Based on the above analyses, the cryopreservation mechanism of FA is proposed. As shown in Figure 5, firstly, during the freezing stage, FA greatly reduces the ice crystal grain size (Figures 1E and 4B), which can alleviate the cell injury because small ice crystals themselves do not cause extensive damage to cells (Deller et al., 2014). Secondly, during the thawing stage, FA’s effect on reducing ice recrystallization (Figure 1C) undoubtedly contributes to enhancing the recovery of cryopreserved RBCs, because ice recrystallization during thawing is a major cause of cell death. Besides, IMA ability of FA (Figure 4A) is another main reason for the improved cell recovery because faster melting reduces the exposure time of cells in ice phase. In addition, the ice crystal images during warming (Figure 2B) suggest that FA significantly reduces the amount of ice crystals, and makes the remained ice crystals smooth without edges and corners, which also help to reduce ice injuries to cells.

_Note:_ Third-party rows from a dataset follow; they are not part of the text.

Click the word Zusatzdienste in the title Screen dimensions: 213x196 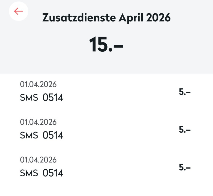[x=79, y=18]
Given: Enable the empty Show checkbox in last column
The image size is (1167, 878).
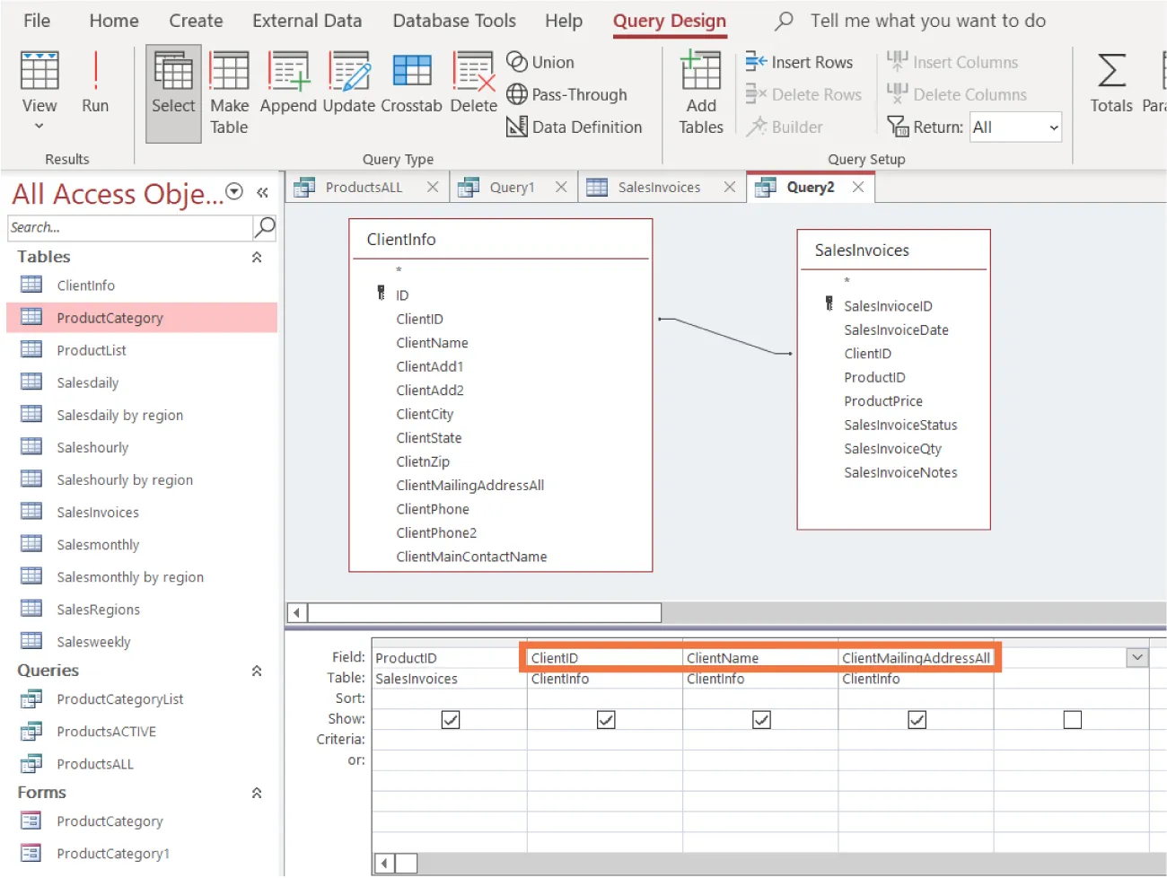Looking at the screenshot, I should (1073, 718).
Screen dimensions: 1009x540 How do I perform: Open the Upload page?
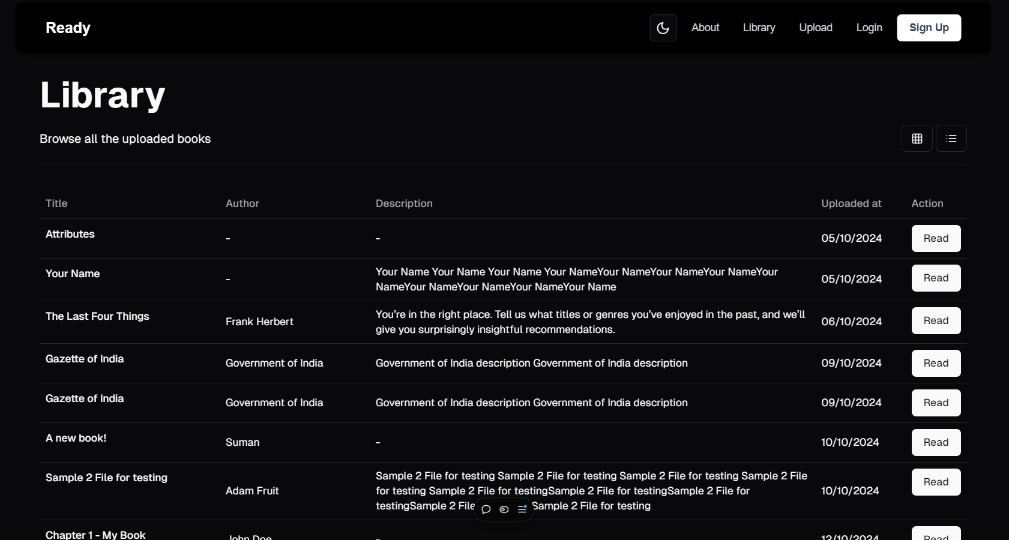(815, 28)
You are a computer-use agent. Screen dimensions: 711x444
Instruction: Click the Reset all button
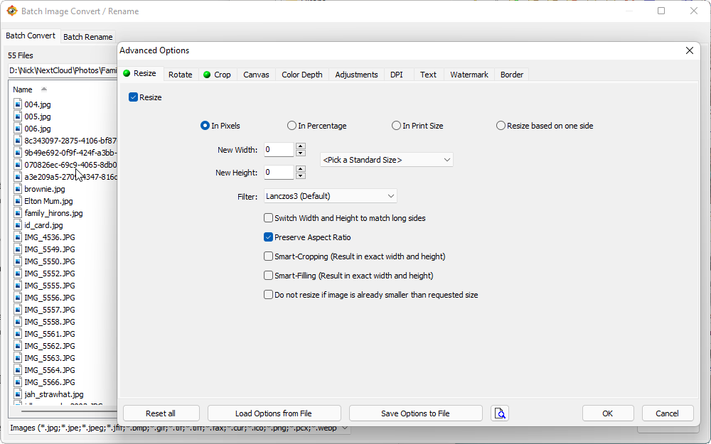(161, 413)
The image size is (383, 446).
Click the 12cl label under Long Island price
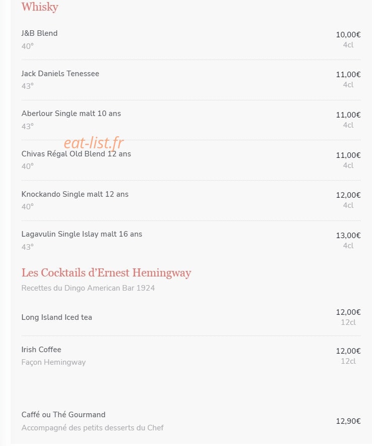coord(348,322)
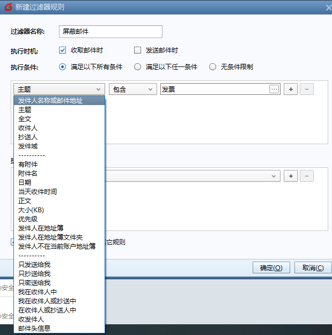Screen dimensions: 332x335
Task: Choose 发件人名称或邮件地址 from the list
Action: [50, 100]
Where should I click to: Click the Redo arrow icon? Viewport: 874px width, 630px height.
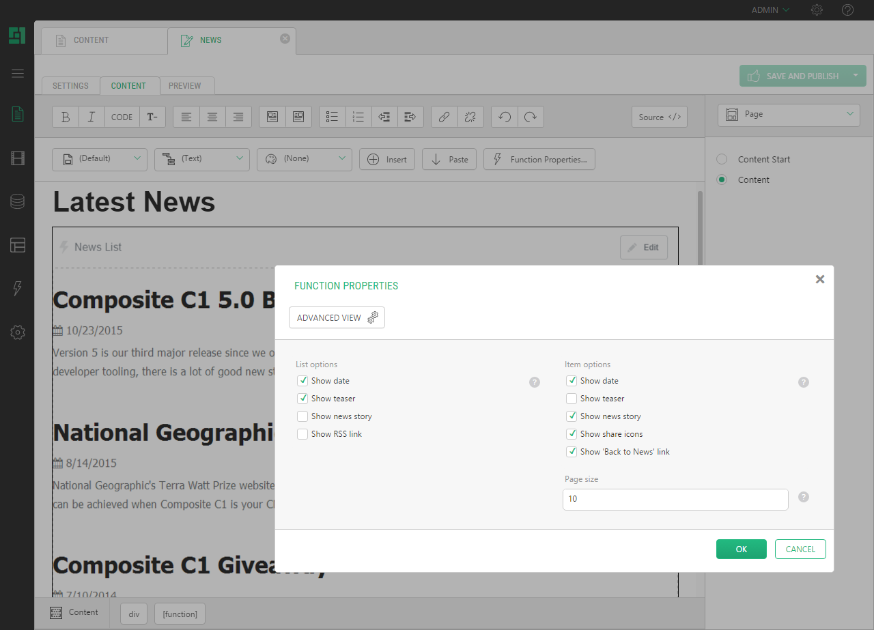531,117
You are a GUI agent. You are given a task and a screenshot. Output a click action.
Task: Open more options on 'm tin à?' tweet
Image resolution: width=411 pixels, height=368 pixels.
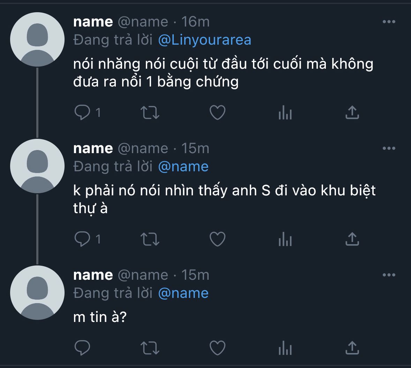point(389,275)
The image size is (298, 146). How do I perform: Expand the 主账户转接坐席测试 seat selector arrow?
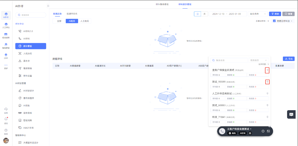point(251,129)
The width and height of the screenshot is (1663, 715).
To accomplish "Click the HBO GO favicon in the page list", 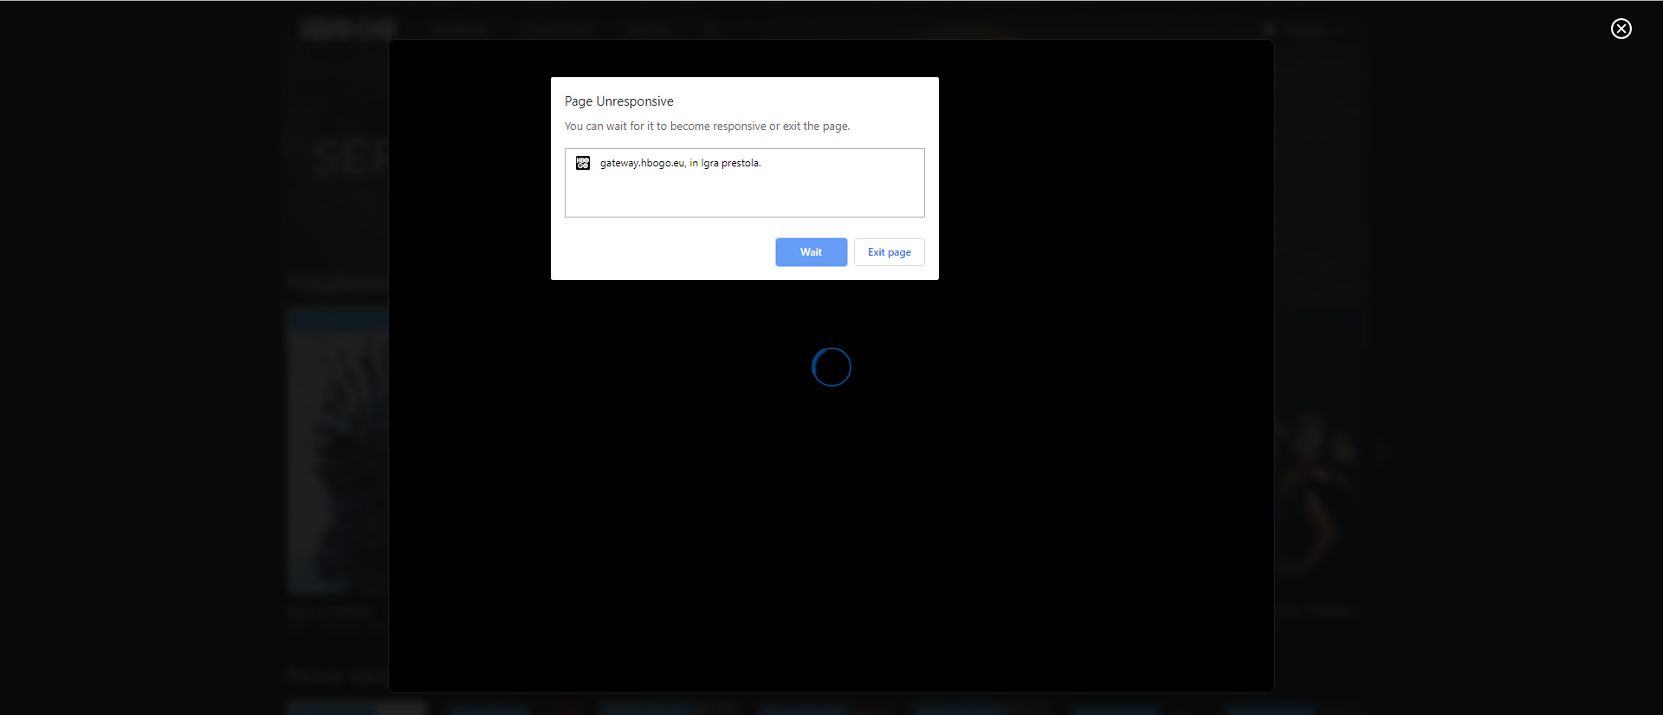I will tap(583, 163).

Finally, the FA uptake experiments reveal that the absorbed FA by RBCs mainly locates on cell membranes (Figure 4C); we propose that the cell protection mechanism of FA may also be related to the membrane absorption of FA, which probably reduces freezing damage to cell membranes.

Figure 5

Proposed cryopreservation mechanisms of FA

The proposed mechanisms include 1) decreasing ice grain size through reducing ice growth rate during rapid cooling stage; 2) decreasing ice grain size through reducing ice recrystallization during thawing stage; 3) decreasing exposure time of cells in ice phase and smoothing ice crystals through promoting ice melting during thawing stage; 4) stabilizing cell membranes through membrane absorption of FA.

Discussion

In summary, we discovered a small-molecule cryoprotectant FA with desired ice-control properties including reducing ice growth/recrystallization, accelerating ice melting, and smoothing ice crystal edges, which may all benefit from its strong hydration. It shows excellent biocompatibility, and greatly improves the cell recovery of sheep RBC to more than three times that obtained by using a commercial cryoprotectant—HES without adding any other cryoprotectants such as glycerol or dimethyl sulfoxide. This is a great breakthrough for non-vitreous cryopreservation realized only by a biocompatible small molecule. Further investigation on the correlation between cell recoveries and ice-control abilities of different FA fractions suggests that the properties of reducing ice/recrystallization and accelerating ice melting are indeed related to the cell protection mechanism. Besides, membrane stabilization of FA may also contribute to the high cryopreservation performance. Considering the increasing need for the safer and efficient cryoprotectants, we believe that our finding will greatly promote the utilization of FA or FA-inspired small molecules for cryopreservation. Further investigations with other kinds of cells or tissues will be carried out in the future research.

Limitations of the study

The hydration mechanisms of FA are not very clear in this study. However, we tried to gain more insight into the hydration of FA through all-atom molecular dynamics simulations by respectively solvating one FA and Suc molecule in a water-filled cubic box (see STAR Methods section for details). Analyzed within a 50 ns time duration, the mean square displacement efficiency of the water affected by FA is 26.1 nm2 ns−1, which is smaller than the value for the case of Suc (27.5 nm2 ns−1) (Figure S22A). Additionally, the mass density of water surrounding FA and Suc was calculated respectively, and a more remarkable water enrichment within a distance of 4–5 Å around FA is observed (Figure S22B). The simulations thus support the results above revealing the better water immobility restricted by FA. By a further quantization of water number nearby, the water molecules within 5 Å around the mass of center of FA is 23, which is higher than that of Suc (17) (Figure S22C). It is noteworthy that the water enrichment around FA is heterogeneous in three dimensions and most remarkable along the z axis, corresponding to the evident water distribution on both sides of FA planes (Figure S22D). It provides clues that FA shows higher hydration relying on the specific structure character which may allow a better accessibility of water to FA.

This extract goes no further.